Elsewhere, they are only given new tenancies if they agree to up to 20 hours a week help from social workers.
The families have little option but to agree - because they will be evicted from their homes, or have their children taken into care, if they refuse.
Now the first evaluation of the projects, which build on pioneering work by the charity NCH, has found:
● A fall in anti-social behaviour in 61 per cent of families.
● A fall in the proportion of families punished with sanctions, from 45 per cent to 23 per cent.
● A fall in the number of five to 15-year-old children behaving badly at school, from 37 per cent to 21 per cent.
● A two-thirds fall in the proportion of families with domestic violence problems.
Ms Hughes said: "These early results cannot be ignored.
The reduced levels of anti-social behaviour and improved parenting for families involved in a Family Intervention Project are substantial.
Most families don't choose to become anti-social.
They do so because of underlying problems they do not know how to deal with.

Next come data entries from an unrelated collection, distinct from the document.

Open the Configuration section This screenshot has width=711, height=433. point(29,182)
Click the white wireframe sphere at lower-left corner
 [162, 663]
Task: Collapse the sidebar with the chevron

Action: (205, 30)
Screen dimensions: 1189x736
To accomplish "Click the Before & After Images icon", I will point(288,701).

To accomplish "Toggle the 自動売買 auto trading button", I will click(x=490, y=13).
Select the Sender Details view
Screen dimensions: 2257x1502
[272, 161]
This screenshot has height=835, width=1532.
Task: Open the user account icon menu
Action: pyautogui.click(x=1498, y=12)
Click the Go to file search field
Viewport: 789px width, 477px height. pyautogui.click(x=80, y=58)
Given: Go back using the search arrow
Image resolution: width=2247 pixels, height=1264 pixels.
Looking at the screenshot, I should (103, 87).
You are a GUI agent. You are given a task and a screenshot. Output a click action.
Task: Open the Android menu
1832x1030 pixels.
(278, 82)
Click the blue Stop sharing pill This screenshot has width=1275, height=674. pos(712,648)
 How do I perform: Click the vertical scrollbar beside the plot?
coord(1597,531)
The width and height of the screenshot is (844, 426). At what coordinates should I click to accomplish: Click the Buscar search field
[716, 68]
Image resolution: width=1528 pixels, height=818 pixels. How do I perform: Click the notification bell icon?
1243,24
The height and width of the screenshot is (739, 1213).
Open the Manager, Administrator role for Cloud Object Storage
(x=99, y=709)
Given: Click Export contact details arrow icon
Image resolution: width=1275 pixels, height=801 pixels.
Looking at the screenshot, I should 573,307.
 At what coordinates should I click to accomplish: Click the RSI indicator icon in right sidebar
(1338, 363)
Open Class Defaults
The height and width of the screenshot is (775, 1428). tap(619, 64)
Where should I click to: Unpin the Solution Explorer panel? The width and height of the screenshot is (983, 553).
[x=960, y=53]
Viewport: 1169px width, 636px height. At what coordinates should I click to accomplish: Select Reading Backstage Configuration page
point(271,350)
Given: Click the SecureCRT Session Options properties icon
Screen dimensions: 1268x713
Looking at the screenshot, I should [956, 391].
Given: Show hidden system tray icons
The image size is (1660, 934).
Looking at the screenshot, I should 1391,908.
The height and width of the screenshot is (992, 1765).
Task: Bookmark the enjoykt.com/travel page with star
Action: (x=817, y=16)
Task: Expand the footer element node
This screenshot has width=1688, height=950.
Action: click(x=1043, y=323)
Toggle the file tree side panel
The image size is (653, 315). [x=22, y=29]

"This research shows that Fips are turning things around for some of the most disadvantaged families in our society."
The research was based on the results of the first 90 families to complete the projects, part of Tony Blair's Respect Action Plan in January 2006.
It costs about £15,000 a year to house a family in a residential unit, with the Government paying a third of that sum and the local authority the remainder.